## YOUR INSTRUCTIONS
In every item below, change "Instruction" to "Command" and leave everything else as it is.

=====

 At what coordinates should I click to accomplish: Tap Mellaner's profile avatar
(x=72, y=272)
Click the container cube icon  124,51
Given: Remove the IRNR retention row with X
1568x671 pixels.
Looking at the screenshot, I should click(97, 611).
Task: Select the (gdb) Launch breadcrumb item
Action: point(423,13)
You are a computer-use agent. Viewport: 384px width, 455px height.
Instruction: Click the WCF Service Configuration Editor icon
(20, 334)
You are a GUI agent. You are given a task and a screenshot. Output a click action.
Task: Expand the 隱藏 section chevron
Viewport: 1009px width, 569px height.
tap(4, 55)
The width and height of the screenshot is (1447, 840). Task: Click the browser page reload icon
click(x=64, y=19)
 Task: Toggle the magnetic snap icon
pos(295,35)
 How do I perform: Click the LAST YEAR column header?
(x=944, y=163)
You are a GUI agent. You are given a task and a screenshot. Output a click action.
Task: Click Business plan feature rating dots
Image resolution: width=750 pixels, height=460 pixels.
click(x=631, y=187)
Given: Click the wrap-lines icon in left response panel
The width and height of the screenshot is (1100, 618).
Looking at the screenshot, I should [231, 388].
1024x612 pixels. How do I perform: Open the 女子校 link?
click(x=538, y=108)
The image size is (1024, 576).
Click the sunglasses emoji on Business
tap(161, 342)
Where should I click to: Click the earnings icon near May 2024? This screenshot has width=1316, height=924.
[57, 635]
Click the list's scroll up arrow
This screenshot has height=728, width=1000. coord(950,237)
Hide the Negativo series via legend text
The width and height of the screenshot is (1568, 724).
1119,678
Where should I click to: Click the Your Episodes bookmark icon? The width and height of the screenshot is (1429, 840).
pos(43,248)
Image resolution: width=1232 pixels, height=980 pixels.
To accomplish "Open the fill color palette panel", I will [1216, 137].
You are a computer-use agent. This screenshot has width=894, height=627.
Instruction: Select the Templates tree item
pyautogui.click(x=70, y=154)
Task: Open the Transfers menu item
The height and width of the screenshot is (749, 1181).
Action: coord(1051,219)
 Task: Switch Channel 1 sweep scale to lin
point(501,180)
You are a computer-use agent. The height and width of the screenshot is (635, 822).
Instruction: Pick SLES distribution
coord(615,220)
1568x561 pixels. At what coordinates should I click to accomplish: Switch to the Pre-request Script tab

=====

## ANSWER IN FULL
 At what coordinates should I click to accomplish: Tap Mellaner's profile avatar
(x=72, y=272)
Click the container cube icon  124,51
Given: Remove the IRNR retention row with X
1568x671 pixels.
Looking at the screenshot, I should click(97, 611).
Task: Select the (gdb) Launch breadcrumb item
Action: point(423,13)
You are a computer-use agent. Viewport: 384px width, 455px height.
Command: Click the WCF Service Configuration Editor icon
(20, 334)
You are a GUI agent. You are given a task and a screenshot. Output a click action.
Task: Expand the 隱藏 section chevron
Viewport: 1009px width, 569px height.
tap(4, 55)
The width and height of the screenshot is (1447, 840). Task: Click the browser page reload icon
click(x=64, y=19)
 Task: Toggle the magnetic snap icon
pos(295,35)
 How do I perform: Click the LAST YEAR column header?
(x=944, y=163)
You are a GUI agent. You are given a task and a screenshot. Output a click action.
Task: Click Business plan feature rating dots
Image resolution: width=750 pixels, height=460 pixels.
click(x=631, y=187)
Given: Click the wrap-lines icon in left response panel
The width and height of the screenshot is (1100, 618).
Looking at the screenshot, I should [231, 388].
1024x612 pixels. How do I perform: Open the 女子校 link?
click(x=538, y=108)
The image size is (1024, 576).
Click the sunglasses emoji on Business
tap(161, 342)
Where should I click to: Click the earnings icon near May 2024? This screenshot has width=1316, height=924.
[57, 635]
Click the list's scroll up arrow
This screenshot has height=728, width=1000. coord(950,237)
Hide the Negativo series via legend text
The width and height of the screenshot is (1568, 724).
1119,678
Where should I click to: Click the Your Episodes bookmark icon? The width and height of the screenshot is (1429, 840).
pos(43,248)
Image resolution: width=1232 pixels, height=980 pixels.
To accomplish "Open the fill color palette panel", I will [1216, 137].
You are a computer-use agent. This screenshot has width=894, height=627.
Command: Select the Templates tree item
pyautogui.click(x=70, y=154)
Task: Open the Transfers menu item
The height and width of the screenshot is (749, 1181).
Action: coord(1051,219)
 Task: Switch Channel 1 sweep scale to lin
point(501,180)
You are a computer-use agent. The height and width of the screenshot is (635, 822).
Command: Pick SLES distribution
coord(615,220)
1568x561 pixels. At what coordinates should I click to accomplish: Switch to the Pre-request Script tab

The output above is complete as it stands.